The DHL-McKinsey Apparel and Textile Trade report has said India can emerge the second-biggest winner after China, once export quotas are dismantled in January 2005.
 
In the absence of reforms, textile exports are projected to grow 8 per cent a year, against the present 6 per cent growth.
 
It has also said India's share in global textile trade "" estimated at $248 billion "" is expected to increase to 6.5 per cent by 2008, from the current 4 per cent.
 
India, China and Pakistan have been termed "clear winners" in the post-quota era, while Vietnam, Sri Lanka and Bangladesh have been classified as "stayers" and are expected to maintain their current export volumes.
 
According to the study, at 35 per cent of the US levels, the productivity of Indian exporters is much lower than countries like China, which are operate at around 50 per cent.
 
The report has advocated bilateral agreements with the US and European Union, the two largest trading blocs, in the quota-free regime to remain competitive against cheaper exporters like Sri Lanka.

▶ Problem 1: In the passage on India's textile exports, why does the report call for bilateral agreements with the US and the European Union in the quota-free regime?
▶ Problem 2: In the passage on India's textile exports, rewrite everything from "The DHL-McKinsey Apparel" down to "50 per cent.", replacing "stayers" with "survivors".
▶ Problem 3: Continue the passage on India's textile exports from its final sentence.

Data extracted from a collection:

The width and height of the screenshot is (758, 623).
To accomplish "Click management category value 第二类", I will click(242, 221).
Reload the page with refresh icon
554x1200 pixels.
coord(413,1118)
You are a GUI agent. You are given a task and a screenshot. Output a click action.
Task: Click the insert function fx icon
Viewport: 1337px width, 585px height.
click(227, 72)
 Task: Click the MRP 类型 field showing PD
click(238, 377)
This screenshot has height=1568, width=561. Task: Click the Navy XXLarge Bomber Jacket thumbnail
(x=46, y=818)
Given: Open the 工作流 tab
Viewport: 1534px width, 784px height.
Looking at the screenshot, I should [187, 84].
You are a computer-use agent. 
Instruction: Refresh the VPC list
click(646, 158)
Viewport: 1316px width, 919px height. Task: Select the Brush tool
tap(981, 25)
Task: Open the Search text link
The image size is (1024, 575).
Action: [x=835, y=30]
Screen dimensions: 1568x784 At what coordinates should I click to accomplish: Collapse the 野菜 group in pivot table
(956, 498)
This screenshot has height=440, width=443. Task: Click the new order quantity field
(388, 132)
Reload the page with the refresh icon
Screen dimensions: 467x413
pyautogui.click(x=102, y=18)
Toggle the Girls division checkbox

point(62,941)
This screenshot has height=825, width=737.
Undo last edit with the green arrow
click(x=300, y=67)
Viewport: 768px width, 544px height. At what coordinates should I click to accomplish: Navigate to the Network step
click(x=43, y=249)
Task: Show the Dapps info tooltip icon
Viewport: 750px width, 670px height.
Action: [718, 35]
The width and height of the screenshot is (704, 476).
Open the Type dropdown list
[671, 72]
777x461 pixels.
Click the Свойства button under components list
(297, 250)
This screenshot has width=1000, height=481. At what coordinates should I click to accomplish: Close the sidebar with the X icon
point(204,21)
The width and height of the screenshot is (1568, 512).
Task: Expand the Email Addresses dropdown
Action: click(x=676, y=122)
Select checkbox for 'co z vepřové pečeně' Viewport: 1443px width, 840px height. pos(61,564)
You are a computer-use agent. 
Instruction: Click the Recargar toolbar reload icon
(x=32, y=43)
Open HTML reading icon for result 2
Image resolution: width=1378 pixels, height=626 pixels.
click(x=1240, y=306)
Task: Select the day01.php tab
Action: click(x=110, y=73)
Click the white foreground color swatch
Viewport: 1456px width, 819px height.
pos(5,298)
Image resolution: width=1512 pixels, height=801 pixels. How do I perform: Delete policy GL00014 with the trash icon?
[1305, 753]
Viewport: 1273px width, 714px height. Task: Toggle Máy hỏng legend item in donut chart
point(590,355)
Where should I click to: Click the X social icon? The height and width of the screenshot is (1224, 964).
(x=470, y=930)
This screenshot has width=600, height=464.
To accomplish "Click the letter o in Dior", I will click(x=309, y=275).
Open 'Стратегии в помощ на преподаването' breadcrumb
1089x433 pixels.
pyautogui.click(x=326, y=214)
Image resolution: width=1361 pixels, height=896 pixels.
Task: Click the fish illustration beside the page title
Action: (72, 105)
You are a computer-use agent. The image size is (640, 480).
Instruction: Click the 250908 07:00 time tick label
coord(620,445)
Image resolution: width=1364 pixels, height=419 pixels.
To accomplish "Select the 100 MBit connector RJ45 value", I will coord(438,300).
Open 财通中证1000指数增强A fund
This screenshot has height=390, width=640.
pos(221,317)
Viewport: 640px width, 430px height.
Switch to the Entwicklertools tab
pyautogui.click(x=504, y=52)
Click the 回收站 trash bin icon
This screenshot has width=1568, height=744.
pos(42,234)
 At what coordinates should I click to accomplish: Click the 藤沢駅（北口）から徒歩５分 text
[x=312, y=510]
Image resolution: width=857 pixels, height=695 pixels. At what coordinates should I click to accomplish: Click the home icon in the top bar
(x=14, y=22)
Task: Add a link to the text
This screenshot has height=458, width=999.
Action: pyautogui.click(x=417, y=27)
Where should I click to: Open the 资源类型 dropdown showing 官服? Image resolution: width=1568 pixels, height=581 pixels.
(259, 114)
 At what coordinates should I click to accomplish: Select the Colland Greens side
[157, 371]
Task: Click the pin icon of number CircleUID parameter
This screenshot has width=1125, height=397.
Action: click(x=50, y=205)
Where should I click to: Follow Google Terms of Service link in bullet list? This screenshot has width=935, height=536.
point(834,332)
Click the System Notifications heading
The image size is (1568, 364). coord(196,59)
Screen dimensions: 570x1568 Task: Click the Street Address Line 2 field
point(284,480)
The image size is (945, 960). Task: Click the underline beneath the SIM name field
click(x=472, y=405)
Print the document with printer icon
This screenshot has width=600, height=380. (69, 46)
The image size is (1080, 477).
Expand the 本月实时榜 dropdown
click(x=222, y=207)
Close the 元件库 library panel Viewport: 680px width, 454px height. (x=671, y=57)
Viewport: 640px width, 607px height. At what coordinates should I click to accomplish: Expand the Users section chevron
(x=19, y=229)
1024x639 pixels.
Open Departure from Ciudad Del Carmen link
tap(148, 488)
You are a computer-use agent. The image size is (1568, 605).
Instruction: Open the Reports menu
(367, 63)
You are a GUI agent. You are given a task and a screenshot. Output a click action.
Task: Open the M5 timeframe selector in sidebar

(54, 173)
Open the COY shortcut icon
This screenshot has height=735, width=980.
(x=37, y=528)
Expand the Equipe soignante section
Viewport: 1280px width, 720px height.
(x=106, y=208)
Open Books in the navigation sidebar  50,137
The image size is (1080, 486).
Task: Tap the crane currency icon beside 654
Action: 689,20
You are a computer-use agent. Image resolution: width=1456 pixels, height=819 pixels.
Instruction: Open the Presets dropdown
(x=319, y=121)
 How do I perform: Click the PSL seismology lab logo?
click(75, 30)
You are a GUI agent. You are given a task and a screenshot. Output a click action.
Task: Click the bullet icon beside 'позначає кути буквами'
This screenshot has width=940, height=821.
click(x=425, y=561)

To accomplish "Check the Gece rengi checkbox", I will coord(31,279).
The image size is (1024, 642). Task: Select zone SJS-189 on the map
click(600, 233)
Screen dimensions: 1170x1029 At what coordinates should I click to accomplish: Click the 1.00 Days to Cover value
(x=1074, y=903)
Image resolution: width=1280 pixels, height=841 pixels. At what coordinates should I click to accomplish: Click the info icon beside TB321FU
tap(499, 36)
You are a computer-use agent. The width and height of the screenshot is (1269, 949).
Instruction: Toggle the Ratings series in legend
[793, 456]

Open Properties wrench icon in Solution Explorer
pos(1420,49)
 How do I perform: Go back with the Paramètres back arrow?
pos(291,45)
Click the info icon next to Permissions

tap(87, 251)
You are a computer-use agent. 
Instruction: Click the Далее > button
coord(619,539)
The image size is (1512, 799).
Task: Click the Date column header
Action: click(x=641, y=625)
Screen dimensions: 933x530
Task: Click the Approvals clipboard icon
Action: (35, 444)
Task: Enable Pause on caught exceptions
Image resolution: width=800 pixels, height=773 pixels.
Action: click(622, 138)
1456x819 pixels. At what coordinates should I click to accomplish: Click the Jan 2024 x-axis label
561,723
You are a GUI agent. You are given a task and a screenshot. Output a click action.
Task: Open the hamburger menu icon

▶ Answer 1: The report says such agreements would help India stay competitive against cheaper exporters like Sri Lanka once quotas end. The US and the European Union are the two largest trading blocs.

▶ Answer 2:
The DHL-McKinsey Apparel and Textile Trade report has said India can emerge the second-biggest winner after China, once export quotas are dismantled in January 2005.
 
In the absence of reforms, textile exports are projected to grow 8 per cent a year, against the present 6 per cent growth.
 
It has also said India's share in global textile trade "" estimated at $248 billion "" is expected to increase to 6.5 per cent by 2008, from the current 4 per cent.
 
India, China and Pakistan have been termed "clear winners" in the post-quota era, while Vietnam, Sri Lanka and Bangladesh have been classified as "survivors" and are expected to maintain their current export volumes.
 
According to the study, at 35 per cent of the US levels, the productivity of Indian exporters is much lower than countries like China, which are operate at around 50 per cent.

▶ Answer 3:
 
"Other countries, such as Hong Kong, Indonesia, Korea and Thailand, will need to overcome serious competitive disadvantages to avoid declining exports," the report said.
 
It has also said local manufacturers need to reform their organisation structures and ensure lower rejection levels and delays in shipments.
 
The DHL-McKinsey report has said attracting foreign investment should be a key priority through initiatives like dereservation of remaining items relating to the textile industry and reduction in import duties on fabrics and garments.
 
Also, simplification of the tax structure through the introduction of a uniform value added tax and improvements in Customs procedures and port facilities will help increase exports.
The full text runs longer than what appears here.